Kita melihat Paulus memperingatkan Timotius tentang bidang-bidang yang menjadi kelemahannya. Dalam 2 Timotius 2:20-23, Paulus meninjau bidang-bidang yang dapat menjadi kekuatannya dan bidang-bidang lain yang dapat menyebabkan kelemahannya. Dalam model pembelajaran mandiri Boyatzis (juga dalam "Primal Leadership"), kita melihat penekanan yang diberikan dalam hal mencari tahu mengenai kekuatan dan kelemahan kita, sehingga dapat mencapai kemampuan-kemampuan kita dengan seutuhnya. Paulus langsung menantang Timotius bahwa beberapa sifatnya akan melemahkan hidupnya sampai pada titik ketidakefektifan, sementara itu kualitas-kualitas yang lain akan memperkuatnya. Sebagai mentor yang bijaksana, Paulus menekankan bahwa kualitas-kualitas karakter ini terletak dalam tanggung jawab Timotius sendiri. Tom Landry, seorang pelatih American football, memunyai kebijakan bahwa jika ada pemain berbakat yang menunjukkan pilihan hidup yang buruk, kemungkinan besar ia tidak akan memilihnya sebagai anggota tim. Ia belajar lewat pengalamannya bahwa talenta yang besar tidak dapat menebus kompromi moral. Paulus tampaknya memunyai kesimpulan yang sama sebagai seorang mentor.
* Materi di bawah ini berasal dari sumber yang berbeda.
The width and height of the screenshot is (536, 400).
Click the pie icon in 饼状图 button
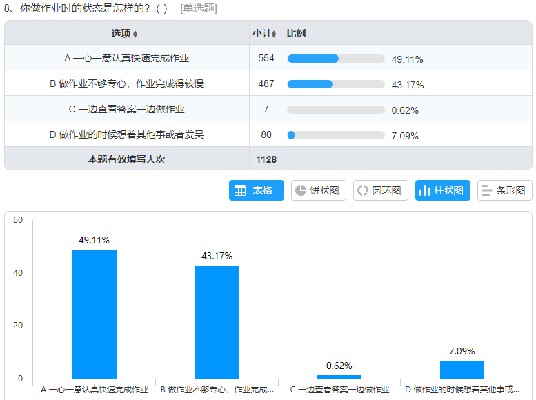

4. Menyatakan Perlunya Kegigihan.
Secara realistis Paulus menunjukkan cakupan kesulitan yang harus dihadapi Timotius dalam 2 Timotius 3:1-9. Bacaan ini mencerminkan bahwa Paulus memahami konteks pelayanan Timotius acap kali dapat terasa berat. Mentoring yang bijaksana tidak hanya menunjukkan puncak kehidupan yang dijalani dengan baik, tetapi juga kebenaran bahwa kegigihan dalam menjalankan tugas-tugas yang sangat berat pun sangat diperlukan.
5. Menjadi Teladan.
Paulus menunjukkan bahwa dirinya sendiri adalah teladan yang baik bagi Timotius. Tidak ada ucapan "lakukan seperti apa yang kukatakan, jangan seperti apa yang kulakukan" dari Paulus. Sebaliknya, dia dengan tegas menyarankan agar Timotius mengikuti teladan tentang bagaimana dia berinvestasi dalam hidupnya, dan bahwa dia tidak akan kecewa (2 Timotius 3:14).
Saya merasa penutup surat Paulus sungguh indah. Paulus menggunakan frasa bahwa dia "sudah mulai dicurahkan sebagai anggur persembahan" (2 Timotius 4:6). Rujukan terhadap anggur persembahan ini berakar dari Perjanjian Lama. Pada tahap akhir persembahan korban di hadapan Allah, imam akan mengambil secawan anggur yang sangat keras dan mencurahkannya ke atas korban yang akan menghasilkan asap yang naik kepada Allah. Persembahan anggur tidak ditujukan untuk memberkati mereka yang mempersembahkan korban, tetapi sebagai tindakan penyembahan kepada Allah. Nilai utama Paulus dalam memuliakan Allah ditampilkan kepada Timotius saat dia menjelaskan pemahamannya bahwa ia siap menjadi anggur persembahan.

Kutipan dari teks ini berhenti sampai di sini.